But we moved towards another problem that we discovered during this process. So we started to work with companies that actually already had product-market fit when we were early on in this. And they were talking about piping in other kinds of data, other than just the survey that we were sending. So we started to build out a more generalized system, and then we got access to GPT-3 back in June of 2020.
And that helped us realize that there was actually a way to automate this. It's not just for a single survey, but for literally every bit of text that you're collecting as a company.
Michael Luchen So we were collecting, that text as well. There could be potentially an opportunity for bias to come up.
And our topic is about bias in NLP and managing that. So, you know, before we dive deep into that, how could bias be potentially introduced into NLP if you're using that in your product?
Dan Erickson Yeah, absolutely.
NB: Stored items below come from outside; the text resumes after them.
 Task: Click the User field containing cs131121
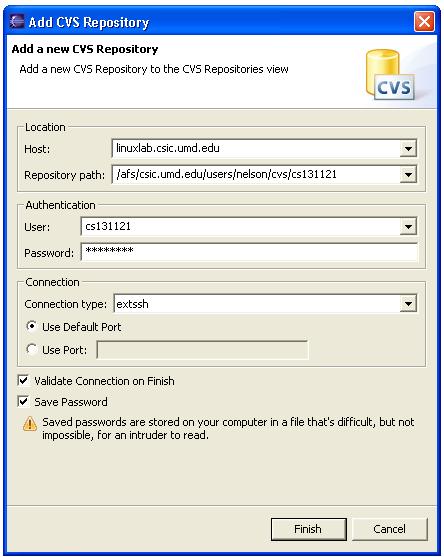click(x=240, y=227)
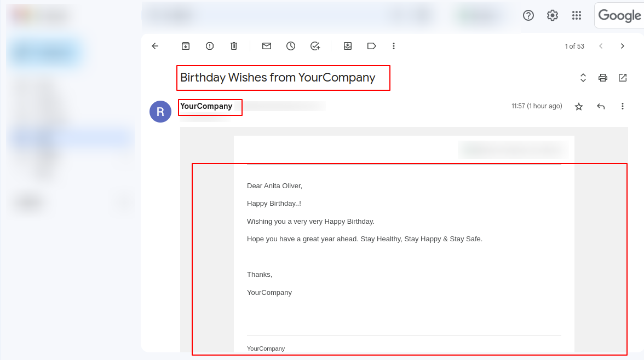Reply to the YourCompany message
644x360 pixels.
tap(601, 107)
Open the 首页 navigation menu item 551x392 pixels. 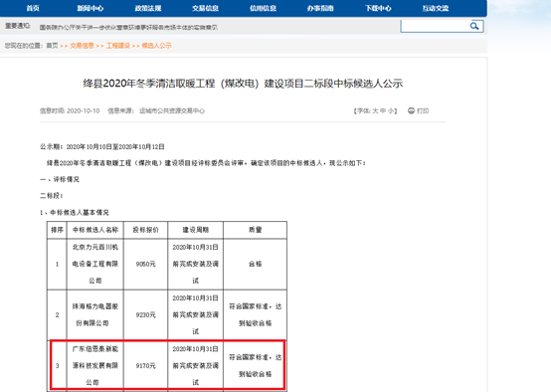[x=33, y=8]
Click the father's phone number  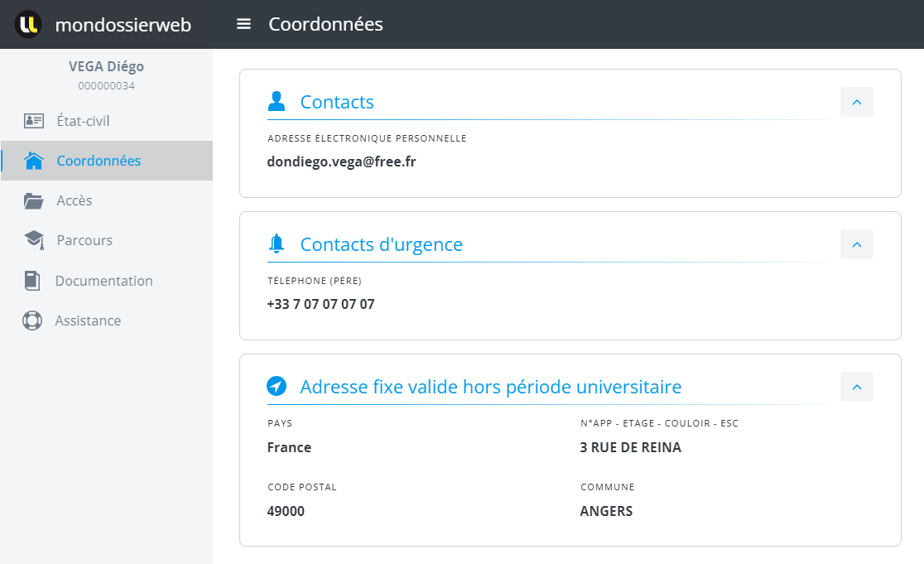(x=320, y=304)
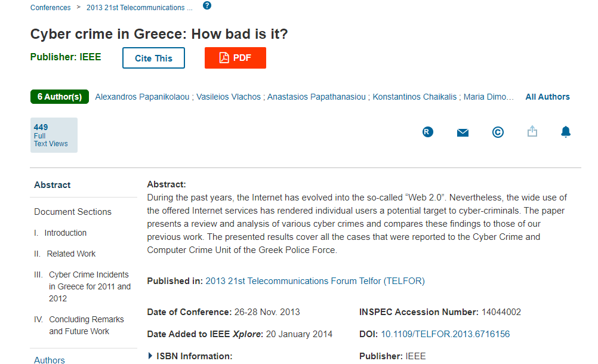Click the rights and permissions R icon
598x364 pixels.
click(x=427, y=132)
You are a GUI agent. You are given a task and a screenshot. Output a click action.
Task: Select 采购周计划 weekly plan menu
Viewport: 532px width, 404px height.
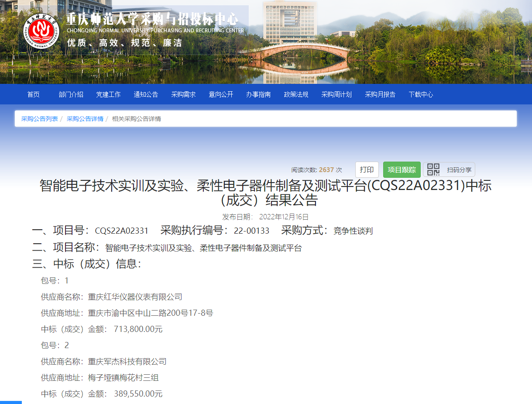click(x=336, y=93)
So by default, actually every language model has some bias baked in, and that is because it is all trained on text that was once written by humans.
And humans are inherently biased. You know, we're not fully rational beings. And so because we've got this sort of corpus of data that these things are trained on, that is you know, very human we're going to end up introducing those human biases into these NLP models because of that.
Now the companies that are out here providing those are doing a ton of work to try to cut down on that bias as much as possible. And I actually think that OpenAI is leading the pack with that. They have whole teams inside of OpenAI that's focused specifically on the bias problem.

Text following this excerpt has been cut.